Object-Placing Phase

The Placing strategy determines a stable and collision-free location for depositing the previously grasped object. This phase is coordinated by the *Place Manager* and spatial information provided by the Perception 3D together with probabilistic placement reasoning. Using the segmented table surface and the object primitives from the Perception 3D, the system constructs a valid placement surface model. A Gaussian Heatmap-based placement strategy is employed to evaluate candidate placement position toward preferred regions of the surface allowing task-dependent placement behaviors. The heatmap encodes spatial preferences and constraints, which are sampled to generate candidate place poses in a Cartecian space, favoring free space. These poses are validated against collision constraints using the current planning scene. Validated poses are sent to *Place Motion Server*, which plans and executes the placement trajectory. If requested, another Special Request Heatmap is created for special constraints like “in front of”, which is compared with the Gaussian Heatmap-based from the surface to evaluate the optimal placement pose. The Placing Strategy demonstrated a high 95% reliability rate.

Object-Pouring Phase

The pouring phase, orchestrated by the *Pour Manager* process enables controlled liquid-transfer actions by a perception-driven, geometry-aware puritan action by analyzing 3D point cloud information to infer the spatial properties of the target container.
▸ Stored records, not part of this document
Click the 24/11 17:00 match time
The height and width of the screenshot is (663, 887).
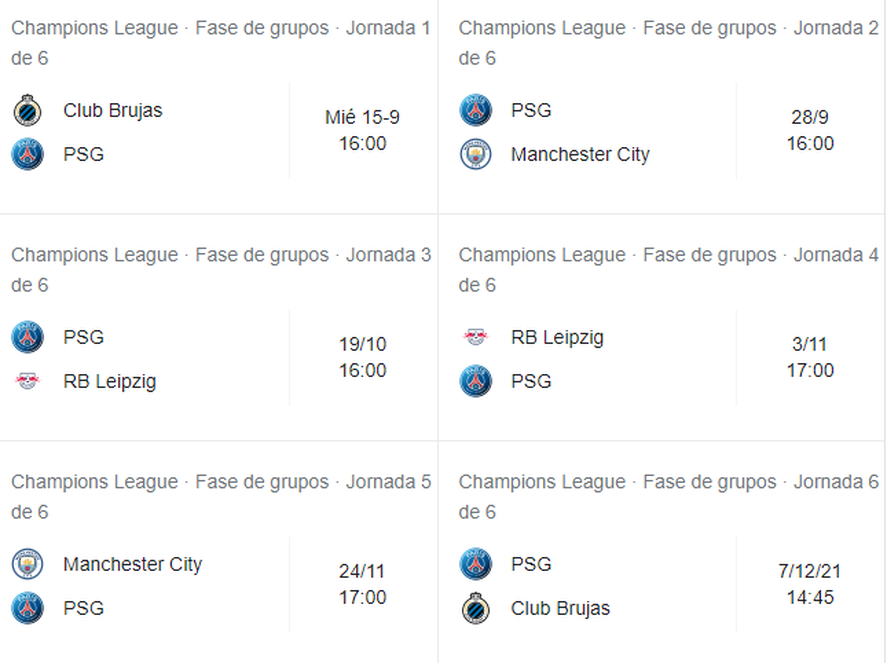click(x=362, y=585)
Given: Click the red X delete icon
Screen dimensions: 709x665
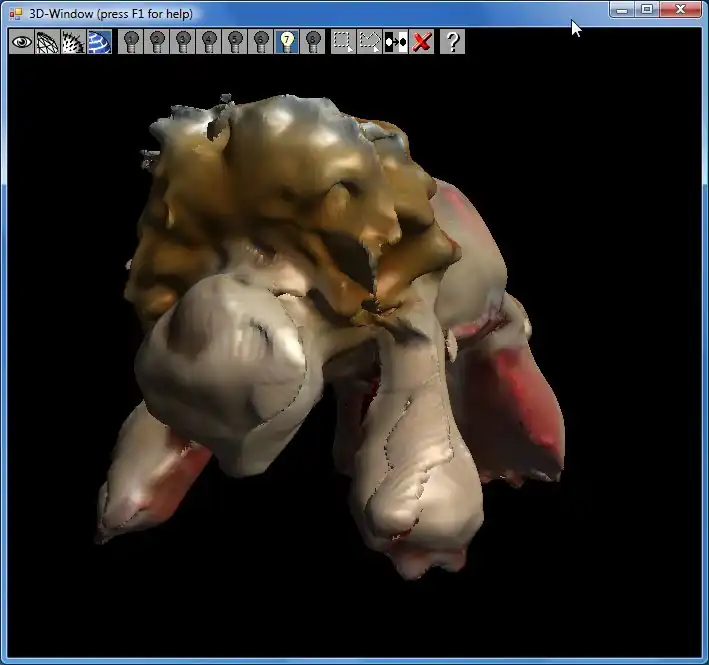Looking at the screenshot, I should [422, 41].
After the pouring object has been successfully picked, the *Perception 3D* pipeline is requested to obtain a segmented point cloud of the container. From this point cloud, the centroid of the container is computed as the mean of all points, while the container height is estimated using the maximum vertical coordinates of the cluster. With this information, a **pour_pose** is defined above the center, retaining the gripper’s pick orientation and preserving the kinematic consistency between the grasp and pour. The computed pour_pose, together with the pick result is passed to the *Pour Motion Server*, which generates a collision-aware and orientation-constrained trajectory using motion planning. Throughout the pouring motion, the object remains attached to the end-effector in the planning scene, allowing an accurate collision checking.
Finally, the Custom Gripper is a parallel mechanism powered by a rack-and-pinion system. Its innovation lies in its fingers, which incorporate fractal-structured silicone covers and soft inner materials, enhancing deformation and adaptability for objects up to 1 kg.